Carter looks up from his task. "Not in her."

"What then?"

"Grace Poole is taken to drink."

"Damnation." I lapse into silence. This is drear news. For the job Grace Poole performs, caretaker to my wife, she needs a clear head. In her madness my wife is cunning. Twice on the voyage from Jamaica she escaped me, once to obtain a knife, of which I still bear the scar on my arm, and once to fling herself at my person in so savage an attack I was sore pressed to save my own life without taking hers. She bears me an immense hatred as she does anyone who crosses her will. Grace Poole falls into that category.

"I have found her dead drunk," Carter continues, as his nimble fingers wrap a bandage tightly around my ankle and tie the ends in place.

Who can blame her? An image of her snarling charge surfaces in my mind. "The keys?"

"Always secure." He stood up and observed his handiwork. "Let me help you to bed, Edward, you look uncommon weary."
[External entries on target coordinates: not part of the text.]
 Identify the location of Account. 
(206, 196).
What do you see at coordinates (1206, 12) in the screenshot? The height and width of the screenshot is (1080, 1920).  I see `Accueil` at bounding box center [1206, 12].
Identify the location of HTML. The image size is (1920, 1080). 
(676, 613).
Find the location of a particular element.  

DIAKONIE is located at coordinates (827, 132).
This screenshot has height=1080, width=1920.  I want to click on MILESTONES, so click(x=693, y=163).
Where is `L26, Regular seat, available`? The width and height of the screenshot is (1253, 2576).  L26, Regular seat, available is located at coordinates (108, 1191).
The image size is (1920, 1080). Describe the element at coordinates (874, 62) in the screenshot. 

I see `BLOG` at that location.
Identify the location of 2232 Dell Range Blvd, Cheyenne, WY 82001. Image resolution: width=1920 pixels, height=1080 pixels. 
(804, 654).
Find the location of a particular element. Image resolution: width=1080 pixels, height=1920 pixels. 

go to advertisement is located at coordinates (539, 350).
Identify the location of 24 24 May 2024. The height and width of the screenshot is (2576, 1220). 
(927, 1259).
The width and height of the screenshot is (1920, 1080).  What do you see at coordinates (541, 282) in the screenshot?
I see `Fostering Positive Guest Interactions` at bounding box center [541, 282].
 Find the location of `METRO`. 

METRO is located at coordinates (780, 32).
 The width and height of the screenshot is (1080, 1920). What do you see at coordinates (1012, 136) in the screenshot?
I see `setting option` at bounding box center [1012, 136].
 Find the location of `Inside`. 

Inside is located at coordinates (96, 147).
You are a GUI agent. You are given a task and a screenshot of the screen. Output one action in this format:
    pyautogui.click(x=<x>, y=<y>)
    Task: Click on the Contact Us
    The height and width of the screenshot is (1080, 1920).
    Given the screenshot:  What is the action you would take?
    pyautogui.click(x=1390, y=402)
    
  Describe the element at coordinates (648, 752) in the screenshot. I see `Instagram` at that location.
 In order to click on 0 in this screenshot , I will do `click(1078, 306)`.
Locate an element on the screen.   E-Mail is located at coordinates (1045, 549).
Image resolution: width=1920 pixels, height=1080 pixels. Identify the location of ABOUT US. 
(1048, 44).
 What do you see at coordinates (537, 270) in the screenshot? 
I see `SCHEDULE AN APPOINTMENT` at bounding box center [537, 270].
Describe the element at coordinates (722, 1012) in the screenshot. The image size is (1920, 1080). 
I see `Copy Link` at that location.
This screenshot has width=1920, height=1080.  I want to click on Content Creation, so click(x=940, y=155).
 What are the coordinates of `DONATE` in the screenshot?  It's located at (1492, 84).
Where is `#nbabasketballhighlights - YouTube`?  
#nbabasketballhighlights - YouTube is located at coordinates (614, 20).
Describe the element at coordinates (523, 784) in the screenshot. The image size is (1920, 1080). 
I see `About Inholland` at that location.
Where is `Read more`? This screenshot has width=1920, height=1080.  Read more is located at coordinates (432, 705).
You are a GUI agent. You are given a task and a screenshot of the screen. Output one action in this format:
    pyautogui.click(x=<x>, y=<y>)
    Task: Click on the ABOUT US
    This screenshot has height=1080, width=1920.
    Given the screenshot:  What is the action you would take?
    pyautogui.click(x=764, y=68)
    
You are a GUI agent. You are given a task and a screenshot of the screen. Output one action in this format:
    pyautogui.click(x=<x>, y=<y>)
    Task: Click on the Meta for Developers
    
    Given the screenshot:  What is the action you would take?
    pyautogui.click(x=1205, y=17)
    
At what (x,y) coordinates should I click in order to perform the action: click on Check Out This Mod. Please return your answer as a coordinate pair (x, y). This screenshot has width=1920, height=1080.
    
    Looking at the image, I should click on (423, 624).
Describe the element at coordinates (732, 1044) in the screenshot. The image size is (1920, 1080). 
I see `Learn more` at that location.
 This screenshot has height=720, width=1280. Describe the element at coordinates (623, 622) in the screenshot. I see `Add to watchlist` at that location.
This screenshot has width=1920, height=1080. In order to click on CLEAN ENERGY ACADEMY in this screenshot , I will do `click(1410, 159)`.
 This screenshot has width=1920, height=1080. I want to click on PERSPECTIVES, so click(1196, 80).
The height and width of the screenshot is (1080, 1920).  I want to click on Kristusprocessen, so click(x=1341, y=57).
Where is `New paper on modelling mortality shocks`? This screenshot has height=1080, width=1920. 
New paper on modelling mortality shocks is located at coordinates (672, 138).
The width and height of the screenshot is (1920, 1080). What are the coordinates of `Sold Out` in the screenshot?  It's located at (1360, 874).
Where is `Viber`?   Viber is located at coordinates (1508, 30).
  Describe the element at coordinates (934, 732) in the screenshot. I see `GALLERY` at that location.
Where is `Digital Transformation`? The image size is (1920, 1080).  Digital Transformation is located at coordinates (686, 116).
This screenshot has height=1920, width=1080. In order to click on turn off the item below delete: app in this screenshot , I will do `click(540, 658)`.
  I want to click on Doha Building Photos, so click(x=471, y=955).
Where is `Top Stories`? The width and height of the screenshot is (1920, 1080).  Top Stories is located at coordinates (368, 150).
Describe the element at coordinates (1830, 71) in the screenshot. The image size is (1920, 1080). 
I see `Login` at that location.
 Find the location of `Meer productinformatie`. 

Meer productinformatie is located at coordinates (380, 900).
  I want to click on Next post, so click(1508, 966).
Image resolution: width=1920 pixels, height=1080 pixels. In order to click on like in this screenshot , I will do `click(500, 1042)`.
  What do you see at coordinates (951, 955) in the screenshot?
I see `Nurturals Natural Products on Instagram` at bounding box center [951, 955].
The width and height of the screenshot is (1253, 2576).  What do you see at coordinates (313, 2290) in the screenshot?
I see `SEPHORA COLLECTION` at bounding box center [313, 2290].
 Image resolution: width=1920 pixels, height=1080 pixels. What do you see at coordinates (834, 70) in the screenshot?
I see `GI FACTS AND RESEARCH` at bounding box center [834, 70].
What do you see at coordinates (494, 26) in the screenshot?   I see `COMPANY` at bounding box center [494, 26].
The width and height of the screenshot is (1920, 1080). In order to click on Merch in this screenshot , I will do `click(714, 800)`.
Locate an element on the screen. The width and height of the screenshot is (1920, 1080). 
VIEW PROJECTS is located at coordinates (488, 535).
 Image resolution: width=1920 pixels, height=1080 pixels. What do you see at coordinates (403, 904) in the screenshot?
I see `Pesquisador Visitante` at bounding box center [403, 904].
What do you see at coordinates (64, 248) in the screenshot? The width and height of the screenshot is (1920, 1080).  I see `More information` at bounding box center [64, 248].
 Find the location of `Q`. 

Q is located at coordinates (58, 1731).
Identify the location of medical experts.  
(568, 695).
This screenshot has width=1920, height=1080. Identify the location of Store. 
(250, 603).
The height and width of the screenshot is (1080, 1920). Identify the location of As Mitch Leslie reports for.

"In a moment, Carter." I nod toward the brandy decanter. "Will you have a drink with me? I feel the need of its numbing properties."

"A pleasure, my friend." Carter pours us a generous portion. "Don't try and see her tonight." His brow creases in a frown. "You're in no shape for a tussle."

"No, not tonight," I agree, coward that I am. I swallow my brandy. "Go home. Send John to me on your way out. Thank you."

"You're welcome. I'm glad you are come home. I've missed you." Carter shrugs into his coat and picks up his bag. He reaches down to grasp my shoulder. "Good night, then."

I hear him call for John and then the great door of the hall opens and closes. Not an unpleasant sound. My eyelids drop. The fire emits a low crackle. Indeed there are many such sounds I connect with this venerable old house. With father and Rowland gone, I could almost dare to like it. If only....

"Mr. Edward?"

I open my eyes. John stands before me. His are the hands that touched me in kindness when I was a child. His rheumy eyes drift over the near empty brandy decanter and then to my bandaged ankle resting on the settee.

"Shall I send for one of the lads to help you to bed?"

"Not just yet." I shake my head. "I must speak to Grace Poole. Send word to the third floor."